Two weeks ago, the Florida House spent more than three hours debating a bill to attract specialized, high-performing charter schools to Florida as an alternative to struggling public schools.
On Thursday, with time running out in the 2017 Session, teacher union officials, educators and activists denounced the controversial $200 million spending plan (HB 1505) at a news conference outside of Essrig Elementary School in northwest Tampa.
“Diverting $200 million in our taxpayer money away from our children’s public schools to unaccountable private companies is a terrible plan,” said Michelle Prieto, the Tampa coordinator of the group Mi Familia Vota. “The job of these legislators should be to assure equal access to properly funded education. This bill fails that test miserably.”
Republicans overwhelmingly support the “schools of hope” measure as a way to break the cycle of poverty in low-income communities. They say that these specialized charter operators will use innovative techniques that have been proven to work in other areas.

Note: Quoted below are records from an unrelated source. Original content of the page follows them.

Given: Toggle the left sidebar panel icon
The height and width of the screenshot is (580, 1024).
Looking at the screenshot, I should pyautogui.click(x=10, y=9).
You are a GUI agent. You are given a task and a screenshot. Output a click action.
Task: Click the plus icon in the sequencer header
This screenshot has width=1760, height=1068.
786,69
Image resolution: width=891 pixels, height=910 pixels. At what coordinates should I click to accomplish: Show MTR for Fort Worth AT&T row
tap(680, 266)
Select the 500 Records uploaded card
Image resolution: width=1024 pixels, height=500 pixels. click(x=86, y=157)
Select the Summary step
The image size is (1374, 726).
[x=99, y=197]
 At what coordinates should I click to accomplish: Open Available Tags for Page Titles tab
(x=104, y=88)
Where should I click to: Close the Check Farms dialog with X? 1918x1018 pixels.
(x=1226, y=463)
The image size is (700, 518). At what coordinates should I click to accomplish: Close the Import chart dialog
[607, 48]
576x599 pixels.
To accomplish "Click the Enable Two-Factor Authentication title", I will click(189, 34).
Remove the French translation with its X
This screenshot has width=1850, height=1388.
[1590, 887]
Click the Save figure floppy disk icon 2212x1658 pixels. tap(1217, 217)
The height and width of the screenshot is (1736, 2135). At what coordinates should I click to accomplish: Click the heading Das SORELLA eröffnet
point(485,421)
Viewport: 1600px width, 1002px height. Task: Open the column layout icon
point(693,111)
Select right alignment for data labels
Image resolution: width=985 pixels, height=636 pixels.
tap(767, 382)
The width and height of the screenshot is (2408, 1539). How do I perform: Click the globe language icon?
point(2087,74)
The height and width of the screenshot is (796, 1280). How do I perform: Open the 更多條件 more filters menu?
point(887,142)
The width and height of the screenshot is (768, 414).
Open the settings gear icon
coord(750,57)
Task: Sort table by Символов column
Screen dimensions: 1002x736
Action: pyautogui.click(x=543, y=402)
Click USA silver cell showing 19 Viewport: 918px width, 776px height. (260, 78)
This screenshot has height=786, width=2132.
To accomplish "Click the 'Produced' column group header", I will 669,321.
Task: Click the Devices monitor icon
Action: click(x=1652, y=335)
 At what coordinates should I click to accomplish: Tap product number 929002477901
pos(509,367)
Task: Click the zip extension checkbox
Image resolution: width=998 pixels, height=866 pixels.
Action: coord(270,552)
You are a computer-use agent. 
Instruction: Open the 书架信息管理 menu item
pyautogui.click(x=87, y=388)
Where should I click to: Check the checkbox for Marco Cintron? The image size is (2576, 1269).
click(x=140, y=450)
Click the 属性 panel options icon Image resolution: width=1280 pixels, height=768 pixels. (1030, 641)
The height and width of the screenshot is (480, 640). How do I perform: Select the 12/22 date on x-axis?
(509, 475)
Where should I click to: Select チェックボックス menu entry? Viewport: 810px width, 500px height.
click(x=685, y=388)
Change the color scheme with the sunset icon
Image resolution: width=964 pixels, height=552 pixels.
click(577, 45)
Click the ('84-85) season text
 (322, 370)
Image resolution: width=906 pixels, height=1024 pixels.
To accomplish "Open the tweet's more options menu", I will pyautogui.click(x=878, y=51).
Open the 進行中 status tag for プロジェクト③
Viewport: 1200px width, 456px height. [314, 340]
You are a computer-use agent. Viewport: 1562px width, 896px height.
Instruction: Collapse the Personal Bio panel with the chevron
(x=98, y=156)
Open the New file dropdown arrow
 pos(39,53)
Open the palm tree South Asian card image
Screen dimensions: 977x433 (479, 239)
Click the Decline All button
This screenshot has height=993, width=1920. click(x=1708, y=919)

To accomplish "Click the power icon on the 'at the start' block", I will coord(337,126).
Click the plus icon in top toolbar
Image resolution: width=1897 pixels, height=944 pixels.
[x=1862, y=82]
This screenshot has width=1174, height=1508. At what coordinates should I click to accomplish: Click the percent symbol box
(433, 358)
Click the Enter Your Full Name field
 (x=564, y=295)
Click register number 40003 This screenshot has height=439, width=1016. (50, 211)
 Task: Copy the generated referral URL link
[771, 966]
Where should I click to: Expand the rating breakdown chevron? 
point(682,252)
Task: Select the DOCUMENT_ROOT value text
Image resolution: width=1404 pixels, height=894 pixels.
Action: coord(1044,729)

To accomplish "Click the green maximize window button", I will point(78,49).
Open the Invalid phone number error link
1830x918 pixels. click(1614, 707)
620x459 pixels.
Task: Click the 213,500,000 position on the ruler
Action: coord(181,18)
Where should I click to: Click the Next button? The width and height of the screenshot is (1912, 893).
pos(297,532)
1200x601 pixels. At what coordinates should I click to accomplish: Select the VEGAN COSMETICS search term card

The bill, a favorite of House Speaker Richard Corcoran, would provide the infrastructure to allow out-of-state specialized charters to create new schools in communities with public schools graded “D” or “F” for three or more years that also receive Title I funds.
“Did you know that public schools have mandated curriculum, and charters don’t?” asked Nicole Bond, a parent of a first-grader in the Pinellas County school system. “Did you know that teachers in public schools are required to have degrees to teach, and in this charter proposal, they wouldn’t have to?”
Debbie King is the mother of a daughter who attends Hillsborough High School, a former Pasco County high school science teacher, and now is an organizer with the activist group Organize Florida. She acknowledged that Hillsborough County schools have a “lot of issues,” which begins and ends with inadequate funding.
King was recently asked to buy toilet paper that she said was needed at Seminole Heights Elementary School.
“That is absurd,” King said. “There is not funding for recess. There is not funding for toilet paper, but all of a sudden, there’s $200 million for our taxpayer money to give away to private charter schools with no accountability to our Legislature, our families or our children.”
Speakers at the event mentioned other education bills they believe would remedy problems with Florida’s education system more efficiently. One such bill is SB 1552 by Altamonte Springs Republican David Simmons which would encourage school turnaround efforts in which districts extend their school days by at least an hour, provide students with wraparound services, or give charter-like autonomy to their principals.
Newly elected Hillsborough County School Board member Lynn Gray championed Florida public schools, saying that she’d like for Gov. Rick Scott to fund programs that work, like the Tampa Schools international baccalaureate program.
“We have great public magnet schools that could use funding as well as new public schools dedicated to STEM and STEAM,” Gray said. “But, instead those programs and schools are likely to be on the chopping block if ‘Schools of Hope’ passes, and instead a few millionaires who are politically connected and run for-profit schools will get our tax dollars intended for our children and the public school teachers the resources they need to do their job.”
Florida has always been in the bottom five states in funding public education, noted Jean Clements, the president of the Hillsborough County Teachers Association. The $200 million plan for charters is “particularly disturbing,” she said.